Ситуация, в которой мы находились, была довольно опасна, поэтому я хотел было уже одернуть свою жену, когда она прошептала:

— Давид, Чарльз бы нами гордился. Мы возглавляем процессию.

Добравшись до дома, мы уже были не в силах себя сдерживать и расхохотались. Немного успокоившись и придя в себя, мы поблагодарили Бога за то, что остались целы и невредимы.

Время от времени я навещал в электромастерской своего друга Саида. С ним всегда было приятно побеседовать.

Впервые мы встретились в 1982 году. Это был мой третий визит в столицу, и Саид знал, что большинство иностранцев, практически все, уехали из Афганистана.

Саид был очень рад меня видеть, но в то же время с искренней тревогой в голосе воскликнул:

— Давид, что Вы здесь делаете?
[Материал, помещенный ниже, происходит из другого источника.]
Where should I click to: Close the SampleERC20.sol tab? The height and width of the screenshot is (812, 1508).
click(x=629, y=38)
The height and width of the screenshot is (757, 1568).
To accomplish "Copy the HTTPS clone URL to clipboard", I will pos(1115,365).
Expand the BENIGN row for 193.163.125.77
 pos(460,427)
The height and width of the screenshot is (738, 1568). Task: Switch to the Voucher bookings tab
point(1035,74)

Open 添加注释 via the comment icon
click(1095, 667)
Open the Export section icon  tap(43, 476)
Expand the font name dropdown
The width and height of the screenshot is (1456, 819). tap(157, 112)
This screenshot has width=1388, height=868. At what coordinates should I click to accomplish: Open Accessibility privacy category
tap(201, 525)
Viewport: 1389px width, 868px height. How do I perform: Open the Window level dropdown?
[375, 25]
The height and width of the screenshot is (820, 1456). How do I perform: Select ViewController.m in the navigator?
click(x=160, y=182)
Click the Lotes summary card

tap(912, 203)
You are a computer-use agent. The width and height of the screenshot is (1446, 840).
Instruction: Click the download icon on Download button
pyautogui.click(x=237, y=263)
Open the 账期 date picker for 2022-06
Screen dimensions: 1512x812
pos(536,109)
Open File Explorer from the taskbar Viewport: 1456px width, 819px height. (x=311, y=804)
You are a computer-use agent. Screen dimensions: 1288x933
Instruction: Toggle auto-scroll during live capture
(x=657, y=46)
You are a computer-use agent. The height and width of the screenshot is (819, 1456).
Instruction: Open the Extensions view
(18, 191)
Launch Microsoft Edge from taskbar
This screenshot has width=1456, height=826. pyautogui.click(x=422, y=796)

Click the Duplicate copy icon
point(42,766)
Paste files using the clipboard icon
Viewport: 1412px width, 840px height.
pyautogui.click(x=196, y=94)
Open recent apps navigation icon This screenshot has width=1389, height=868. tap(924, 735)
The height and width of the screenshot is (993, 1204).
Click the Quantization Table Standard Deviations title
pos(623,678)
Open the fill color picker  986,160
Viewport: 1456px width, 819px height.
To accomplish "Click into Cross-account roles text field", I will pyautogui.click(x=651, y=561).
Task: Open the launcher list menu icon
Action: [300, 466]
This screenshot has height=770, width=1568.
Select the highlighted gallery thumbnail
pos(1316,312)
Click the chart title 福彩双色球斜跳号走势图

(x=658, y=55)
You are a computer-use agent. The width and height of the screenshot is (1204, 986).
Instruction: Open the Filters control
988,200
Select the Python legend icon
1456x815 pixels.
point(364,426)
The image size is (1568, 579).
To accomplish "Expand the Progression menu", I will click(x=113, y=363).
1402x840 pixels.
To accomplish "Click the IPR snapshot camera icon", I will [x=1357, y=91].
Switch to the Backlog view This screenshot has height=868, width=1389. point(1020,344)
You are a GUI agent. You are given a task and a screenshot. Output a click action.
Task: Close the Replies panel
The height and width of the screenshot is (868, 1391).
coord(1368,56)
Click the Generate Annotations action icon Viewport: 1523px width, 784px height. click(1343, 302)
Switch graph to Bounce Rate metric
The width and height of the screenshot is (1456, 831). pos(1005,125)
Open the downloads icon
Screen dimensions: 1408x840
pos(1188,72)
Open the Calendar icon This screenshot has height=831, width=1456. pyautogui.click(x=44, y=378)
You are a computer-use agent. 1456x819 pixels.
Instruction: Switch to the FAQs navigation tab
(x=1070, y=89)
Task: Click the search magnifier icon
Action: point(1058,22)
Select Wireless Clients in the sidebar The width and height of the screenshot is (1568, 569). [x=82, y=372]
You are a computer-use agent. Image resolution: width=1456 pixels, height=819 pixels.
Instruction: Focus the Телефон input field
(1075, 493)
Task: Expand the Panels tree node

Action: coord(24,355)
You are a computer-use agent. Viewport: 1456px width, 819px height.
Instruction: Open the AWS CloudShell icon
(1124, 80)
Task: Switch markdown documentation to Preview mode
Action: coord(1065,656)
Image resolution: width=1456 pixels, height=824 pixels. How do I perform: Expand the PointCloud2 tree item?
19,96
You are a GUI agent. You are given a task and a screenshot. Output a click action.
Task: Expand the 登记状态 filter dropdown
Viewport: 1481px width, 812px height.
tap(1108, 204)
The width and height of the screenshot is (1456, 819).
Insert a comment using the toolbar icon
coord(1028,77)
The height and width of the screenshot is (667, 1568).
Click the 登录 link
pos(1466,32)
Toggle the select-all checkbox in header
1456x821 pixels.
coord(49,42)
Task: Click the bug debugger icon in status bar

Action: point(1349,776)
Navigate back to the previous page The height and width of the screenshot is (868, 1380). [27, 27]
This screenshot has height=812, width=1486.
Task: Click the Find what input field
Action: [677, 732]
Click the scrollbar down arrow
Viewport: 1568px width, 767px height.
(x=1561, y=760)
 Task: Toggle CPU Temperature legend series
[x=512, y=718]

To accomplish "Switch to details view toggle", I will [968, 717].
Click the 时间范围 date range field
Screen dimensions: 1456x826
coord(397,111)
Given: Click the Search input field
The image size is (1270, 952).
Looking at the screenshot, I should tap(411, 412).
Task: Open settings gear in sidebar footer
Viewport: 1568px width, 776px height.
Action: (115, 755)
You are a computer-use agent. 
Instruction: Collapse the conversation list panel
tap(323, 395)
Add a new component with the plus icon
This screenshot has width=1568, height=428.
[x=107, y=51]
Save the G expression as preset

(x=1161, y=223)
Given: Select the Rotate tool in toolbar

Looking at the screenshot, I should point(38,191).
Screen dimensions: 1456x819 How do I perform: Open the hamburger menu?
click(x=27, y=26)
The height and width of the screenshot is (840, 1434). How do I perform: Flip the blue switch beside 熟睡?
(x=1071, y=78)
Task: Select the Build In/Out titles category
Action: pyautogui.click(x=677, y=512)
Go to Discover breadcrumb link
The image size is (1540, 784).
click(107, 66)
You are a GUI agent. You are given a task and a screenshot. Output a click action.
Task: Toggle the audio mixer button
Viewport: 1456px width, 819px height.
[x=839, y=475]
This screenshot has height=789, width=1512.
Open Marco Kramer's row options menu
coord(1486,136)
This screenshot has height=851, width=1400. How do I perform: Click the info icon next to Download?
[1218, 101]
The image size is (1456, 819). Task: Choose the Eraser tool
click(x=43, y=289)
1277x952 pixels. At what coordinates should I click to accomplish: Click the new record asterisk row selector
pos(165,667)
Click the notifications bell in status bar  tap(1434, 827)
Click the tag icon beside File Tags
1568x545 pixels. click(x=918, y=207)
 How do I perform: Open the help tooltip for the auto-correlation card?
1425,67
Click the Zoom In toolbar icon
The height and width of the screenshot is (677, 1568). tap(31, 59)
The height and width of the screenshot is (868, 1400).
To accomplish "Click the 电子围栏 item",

Вам опасно здесь находиться. Люди бегут из этой страны, а Вы сюда возвращаетесь по собственной воле. — В его глубоко посаженных глазах отразилось неподдельное беспокойство, когда он снова повторил: — Что Вы здесь делаете?

— Саид, — ответил я, — я здесь, потому что люблю Бога, Афганистан и тебя, мой друг.

Многим было трудно понять, почему мы не уезжаем из Афганистана. Мысль о том, что причиной тому могла быть любовь к людям, похоже, выходила за пределы разумного. Будь у нас какие-нибудь политические или материальные интересы, это было бы еще объяснимо, даже несмотря на опасную обстановку в стране. И все же, казалось, некоторые понимали, что любовь к людям, данная Богом, и побуждает нас с Джули оставаться в Афганистане.

Но даже в это неспокойное время, когда люди были полны страха, мне удалось приобрести новых друзей. Никто так не ценил доброту, как несколько мужчин, с которыми я работал на складе, развозя медикаменты. Это были мои дорогие неграмотные друзья.